The central commitment is that students leave the course with software that genuinely advances their research, not just with completed assignments.

New PhD Students, Masters Students and Advanced Undergraduate students that end up taking this course should work with the instructor to make sure they have an approriate, real world, software project that will help them meet the learning goals for the course. Ideally this project will be picked out BEFORE the first day of class.

Core Identity

This is a scientific software writing course with computational modeling as the conceptual lens.

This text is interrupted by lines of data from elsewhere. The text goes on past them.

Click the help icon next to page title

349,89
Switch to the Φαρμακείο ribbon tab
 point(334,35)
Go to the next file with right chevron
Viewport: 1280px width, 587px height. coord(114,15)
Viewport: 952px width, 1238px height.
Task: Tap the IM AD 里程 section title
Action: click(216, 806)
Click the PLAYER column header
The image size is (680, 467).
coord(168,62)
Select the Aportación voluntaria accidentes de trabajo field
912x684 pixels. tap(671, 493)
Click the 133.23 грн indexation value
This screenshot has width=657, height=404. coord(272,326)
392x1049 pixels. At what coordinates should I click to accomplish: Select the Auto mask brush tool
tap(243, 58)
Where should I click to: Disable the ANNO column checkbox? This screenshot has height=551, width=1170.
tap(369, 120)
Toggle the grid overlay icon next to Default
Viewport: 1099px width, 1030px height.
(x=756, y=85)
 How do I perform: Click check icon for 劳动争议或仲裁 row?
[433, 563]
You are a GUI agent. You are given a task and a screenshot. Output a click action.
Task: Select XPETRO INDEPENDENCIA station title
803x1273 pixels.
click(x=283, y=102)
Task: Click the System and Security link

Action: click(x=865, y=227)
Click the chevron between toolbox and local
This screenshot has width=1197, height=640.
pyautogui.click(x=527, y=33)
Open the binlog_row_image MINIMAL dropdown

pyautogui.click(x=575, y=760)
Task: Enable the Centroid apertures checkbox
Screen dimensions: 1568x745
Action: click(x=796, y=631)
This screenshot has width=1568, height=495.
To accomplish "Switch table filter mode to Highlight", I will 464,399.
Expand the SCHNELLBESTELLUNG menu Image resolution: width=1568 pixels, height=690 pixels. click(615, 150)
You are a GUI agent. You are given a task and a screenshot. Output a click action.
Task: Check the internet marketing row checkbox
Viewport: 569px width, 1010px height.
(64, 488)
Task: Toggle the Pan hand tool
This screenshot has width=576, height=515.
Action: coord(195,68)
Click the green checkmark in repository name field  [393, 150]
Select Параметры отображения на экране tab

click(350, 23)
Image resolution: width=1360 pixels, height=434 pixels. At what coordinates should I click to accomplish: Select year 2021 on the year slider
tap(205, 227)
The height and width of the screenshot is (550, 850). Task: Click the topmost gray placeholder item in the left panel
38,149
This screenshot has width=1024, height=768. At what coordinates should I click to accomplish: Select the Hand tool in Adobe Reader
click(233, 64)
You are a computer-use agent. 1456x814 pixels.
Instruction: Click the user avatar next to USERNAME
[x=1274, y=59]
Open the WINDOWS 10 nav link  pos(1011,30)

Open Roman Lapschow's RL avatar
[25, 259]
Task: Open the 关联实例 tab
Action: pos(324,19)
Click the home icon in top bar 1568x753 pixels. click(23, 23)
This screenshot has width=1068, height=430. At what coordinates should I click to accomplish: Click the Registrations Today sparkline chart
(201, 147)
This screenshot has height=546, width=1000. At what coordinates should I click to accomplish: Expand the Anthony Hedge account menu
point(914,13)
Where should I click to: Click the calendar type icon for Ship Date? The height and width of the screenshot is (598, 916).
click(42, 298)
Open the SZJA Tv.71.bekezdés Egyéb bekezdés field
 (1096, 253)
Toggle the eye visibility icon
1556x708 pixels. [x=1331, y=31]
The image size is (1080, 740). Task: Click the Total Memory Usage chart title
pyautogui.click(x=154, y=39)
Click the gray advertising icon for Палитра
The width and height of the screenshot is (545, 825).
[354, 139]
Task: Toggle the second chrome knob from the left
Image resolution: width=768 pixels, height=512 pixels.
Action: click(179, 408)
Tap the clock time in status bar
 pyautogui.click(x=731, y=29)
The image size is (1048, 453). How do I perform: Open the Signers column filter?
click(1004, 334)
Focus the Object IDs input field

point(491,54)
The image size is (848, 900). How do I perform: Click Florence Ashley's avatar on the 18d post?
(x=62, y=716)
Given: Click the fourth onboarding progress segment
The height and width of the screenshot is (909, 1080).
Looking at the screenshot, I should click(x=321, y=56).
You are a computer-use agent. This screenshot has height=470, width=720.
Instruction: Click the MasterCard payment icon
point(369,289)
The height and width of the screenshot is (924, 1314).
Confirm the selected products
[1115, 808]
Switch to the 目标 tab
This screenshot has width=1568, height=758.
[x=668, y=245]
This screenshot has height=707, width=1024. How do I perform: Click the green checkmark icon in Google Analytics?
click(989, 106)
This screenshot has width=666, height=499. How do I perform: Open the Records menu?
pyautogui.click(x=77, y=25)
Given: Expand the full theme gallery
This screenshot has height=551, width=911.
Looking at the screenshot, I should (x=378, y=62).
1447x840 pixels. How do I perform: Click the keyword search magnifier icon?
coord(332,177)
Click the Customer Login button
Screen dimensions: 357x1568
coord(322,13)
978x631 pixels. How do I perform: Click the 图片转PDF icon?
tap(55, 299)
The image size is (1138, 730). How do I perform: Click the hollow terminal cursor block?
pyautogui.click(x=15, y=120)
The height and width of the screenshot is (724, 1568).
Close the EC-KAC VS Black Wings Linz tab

In this course, we use Analytical, Physical, and Data-Driven as a practical component convention for discussing models. Many projects can be described as a mixture of these components, while some projects will not fit this framing cleanly at every stage.

The software mantra is:

Safe, Portable, Reproducible, Robust, and Literate

These values should be visible in all course artifacts: team exercises, individual project repositories, reflections, and final deliverables.

Expectations

Students are expected to attend class every day OR notify the instructor when they can not attend and make up any work in class. Class works better if you are there but the instructor understands that graduate students are busy. Please do not be lazy.

How to Use This Guide

Most students should start with the Syllabus, Weekly Routine, and Course Milestone Roadmap. The remaining pages are intended to be used as references when questions arise about communication, teamwork, project organization, technical practices, or course expectations.

Major In-Class Project Sequence

Most of the semester will center on four major in-class assignments. Each assignment is designed for approximately four class periods (about two weeks) and is organized around a dedicated repository.

  1. Modeling Intro Project
  2. Analytical Modeling Project
  3. Physical Modeling Project
  4. Data-Driven Modeling Project

Each project page gives a short overview and links to the repository where day-to-day work will happen.

Review and Reference Sections

This guide is organized to reduce duplication. Concepts are generally explained in one place and referenced elsewhere. If you find something that is unclear, outdated, inconsistent, or missing, please let the instructional team know or submit an issue through the course repository.

A Note About Professional Judgment

This guide contains many examples, recommendations, and expectations. Not every situation you encounter during the semester will have a perfectly detailed set of instructions.

When requirements are unclear, students are encouraged to use professional judgment, discuss options with their team, document important decisions, and focus on the goals of the project rather than searching for technical loopholes in the instructions.

Reasonable decisions made in good faith are generally viewed more favorably than passive waiting or excessive dependence on instructor direction.

Bottom Line

The goal of this course is not simply to complete assignments. The goal is to build a successful project while developing professional skills in communication, teamwork, project management, and technical practice.

Use this guide as a resource when you need it and contribute improvements when you find opportunities to make it better.